Inde, le défi de l’urbanisation

L’avenir de l’Inde se jouera dans ses villes. Celles-ci génèrent déjà les deux tiers des richesses du pays alors qu’elles n’abritent que 31 % de la population. Le pays se prépare à une révolution urbaine de grande ampleur d’autant que sa population s’accroît. C’est dans ce contexte que le gouvernement indien a décidé d’investir dans les villes intelligentes.

Le nombre de citadins pourrait augmenter de 500 millions d’ici à 2050, ce qui signifie que l’Inde devra construire l’équivalent de deux villes de la taille de Singapour chaque année. Ce rythme d’urbanisation est sans précédent dans le monde et dans l’histoire, bien plus rapide que ce qui a été observé dans les pays occidentaux pendant la révolution industrielle. Les mégapoles indiennes sont déjà saturées. On y vit sous les ponts, le long des voies de chemin de fer, sur les toits. Le tiers de la population urbaine n’a pas accès à l’eau courante. À Delhi, seuls 17 % des foyers sont connectés au réseau d’assainissement. Or l’Inde doit s’urbaniser tout en prenant garde à ne pas aggraver le réchauffement climatique. C’est dans ce contexte que le gouvernement indien a lancé en 2015 le programme de construction de 109 villes intelligentes. Il s’est engagé à sélectionner les projets parmi ceux qui lui sont soumis par les États fédéraux et à participer à leur financement. Il s’agit à la fois de construire de nouvelles villes, par exemple le long du corridor industriel qui est en train d’être aménagé entre New Delhi et Bombay, et de rénover des quartiers de mégapoles. « L’idée est de créer un modèle réplicable, qui puisse être un phare pour les autres villes », souligne le ministère indien du Développement urbain. Qu’est-ce qu’une ville intelligente ? « Différentes choses pour différentes personnes », peut-on lire dans le document de présentation du projet, publié en 2015 par le ministère indien de l’Urbanisme.
########################################
## CONSIGNE ÉCRITE:
Recopiez sans rien changer le passage de l'extrait sur l'urbanisation en Inde qui commence aux mots « L’avenir de l’Inde » et se termine après « les villes intelligentes. ». Les entrées qui suivent ne jouent aucun rôle dans cet exercice.

## ENTRÉES DE DONNÉES:
########################################
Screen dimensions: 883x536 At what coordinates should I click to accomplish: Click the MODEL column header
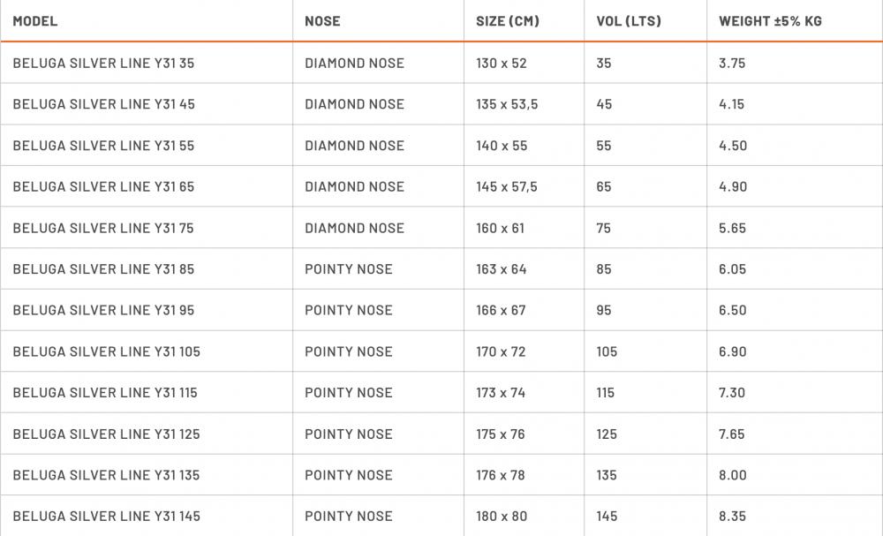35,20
########################################
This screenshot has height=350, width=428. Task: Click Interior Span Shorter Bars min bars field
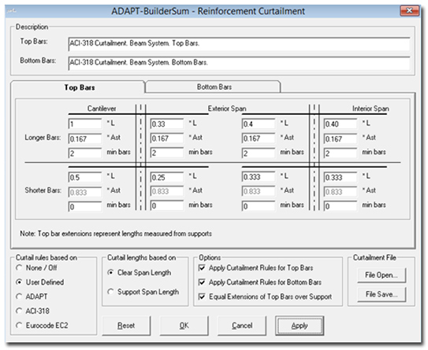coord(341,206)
########################################
## CORRIGÉ:
L’avenir de l’Inde se jouera dans ses villes. Celles-ci génèrent déjà les deux tiers des richesses du pays alors qu’elles n’abritent que 31 % de la population. Le pays se prépare à une révolution urbaine de grande ampleur d’autant que sa population s’accroît. C’est dans ce contexte que le gouvernement indien a décidé d’investir dans les villes intelligentes.